I'm very concerned for the future direction of Firefox.

Given that webextensions are not just a firefox thing: HN's probably the wrong place to voice that particular concern? We're losing a number of sweet addons with the switch to web extensions in Firefox specifically, but in terms of cross-browser gains, web extensions rather than "these things only work in this one browser" still seems the right way forward, and it's just another web spec so if we need more out of it, let's get the attention of the people who draft that spec and get them to given more access to the things we need to bring back the functions that made life better.
> Given that webextensions are not just a firefox thing: HN's probably the wrong place to voice that particular concern?

Why not? This thread is about losing valuable capabilities due to the migration to WebExtensions. Firebug was possible in the old extension system; it's impossible (as I understand it) with WebExtensions.

> in terms of cross-browser gains, web extensions rather than "these things only work in this one browser" still seems the right way forward

Do they? Is working on multiple browsers really that useful for extensions, many of which exist specifically to modify the behaviour of a single browser? For that matter, ISTR that WebExtension aren't really cross-browser — there's still some customisation required.

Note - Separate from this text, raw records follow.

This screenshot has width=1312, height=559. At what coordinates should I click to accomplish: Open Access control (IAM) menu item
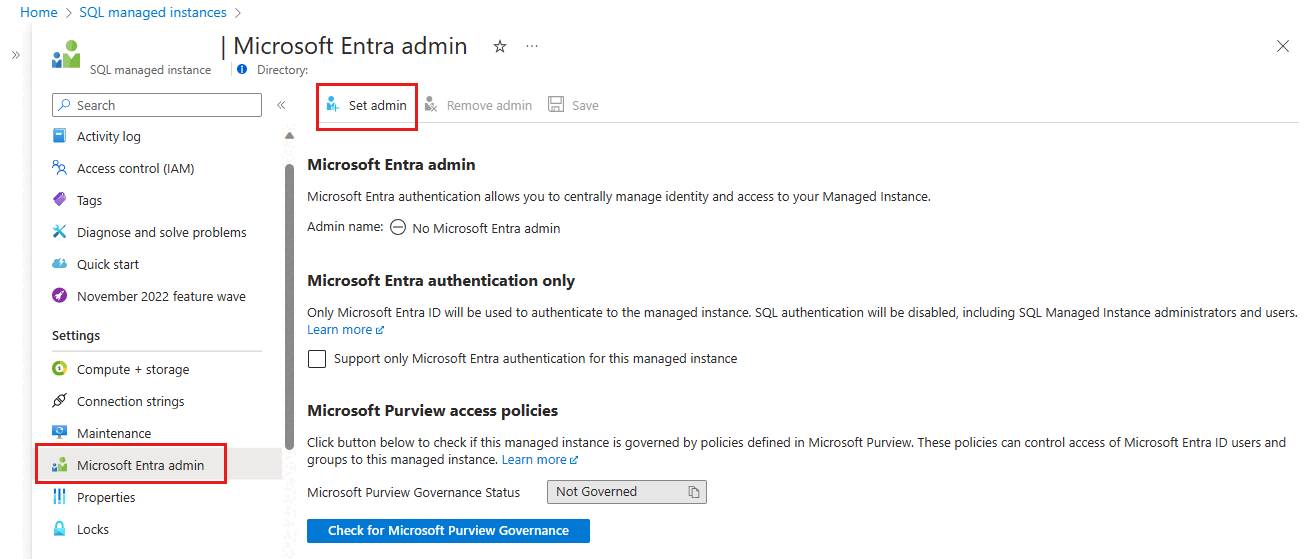pyautogui.click(x=135, y=168)
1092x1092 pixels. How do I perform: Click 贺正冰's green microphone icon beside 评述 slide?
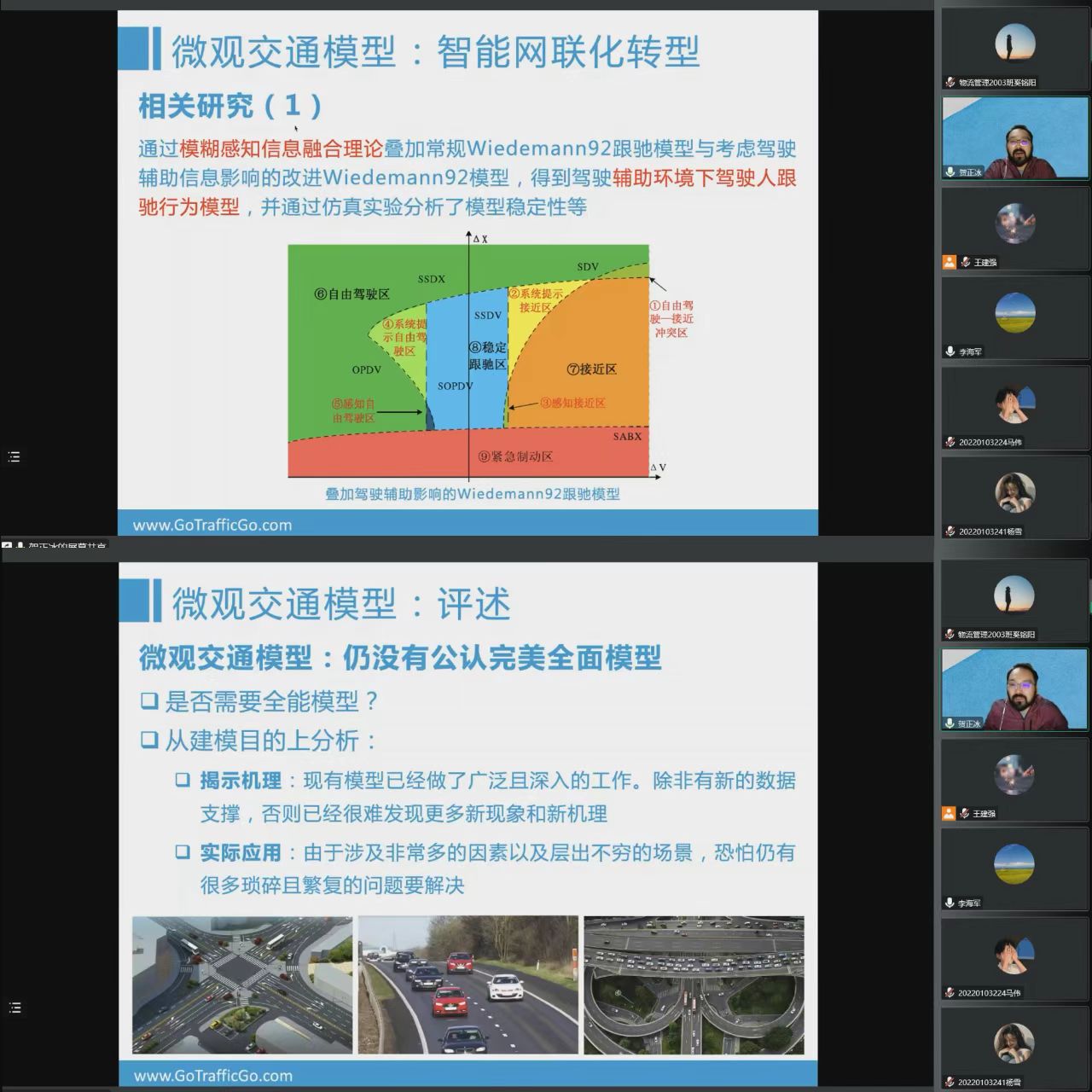tap(950, 723)
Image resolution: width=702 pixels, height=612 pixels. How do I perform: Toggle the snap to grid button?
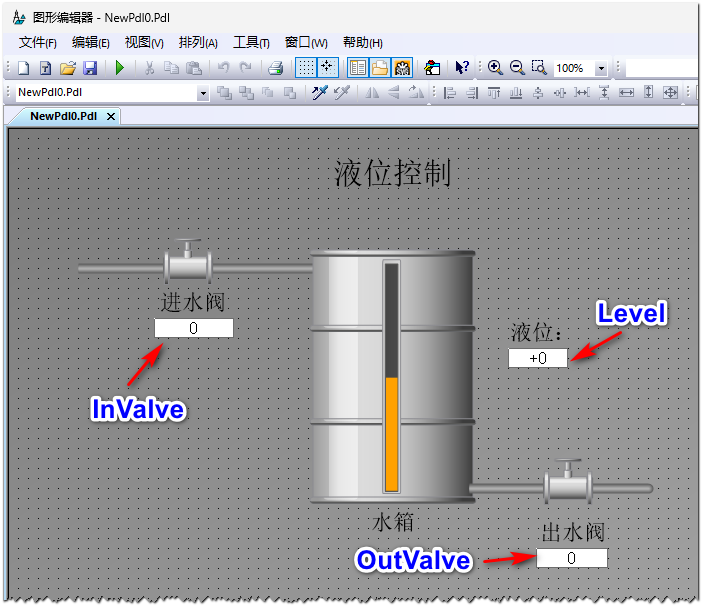(x=327, y=68)
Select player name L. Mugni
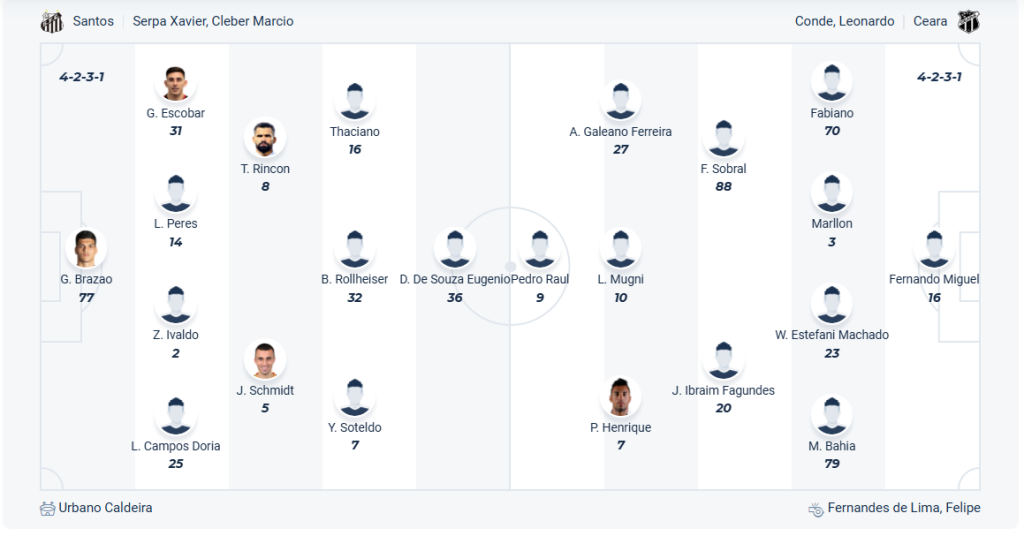The height and width of the screenshot is (536, 1024). coord(621,279)
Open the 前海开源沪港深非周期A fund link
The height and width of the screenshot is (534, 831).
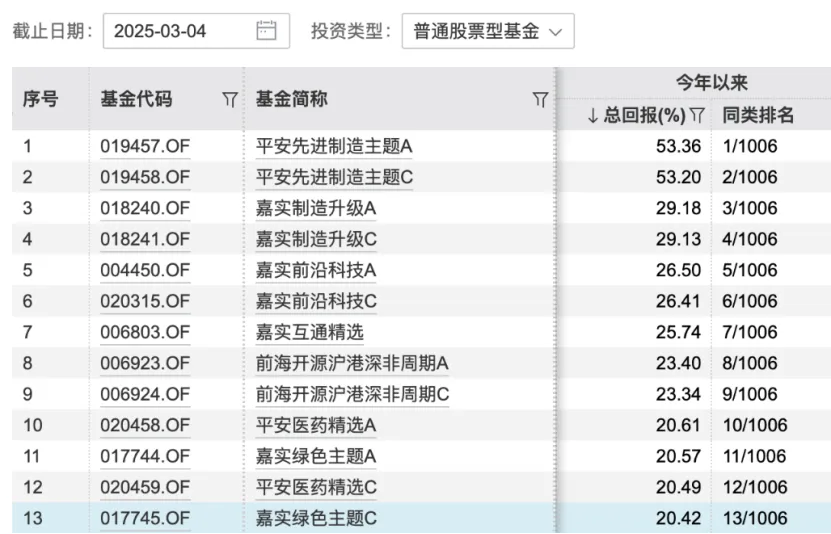point(352,363)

> if we need more out of it, let's get the attention of the people who draft that spec and get them to given more access to the things we need to bring back the functions that made life better

I don't disagree. Why not do that before eliminating useful functionality?

My concern is for Firefox's direction: it has spent the past several years removing useful functionality (most recently extensibility, but also the security of its previous Sync product, which is now thoroughly compromised) and adding extraneous functionality (e.g. Pocket, Hello, even containers[0]). I'm reminded very much of how the GNOME project went off the deep end, removing functionality (twelve years on and it still can't replace xscreensaver) and features because they thought Linux users want simplicity.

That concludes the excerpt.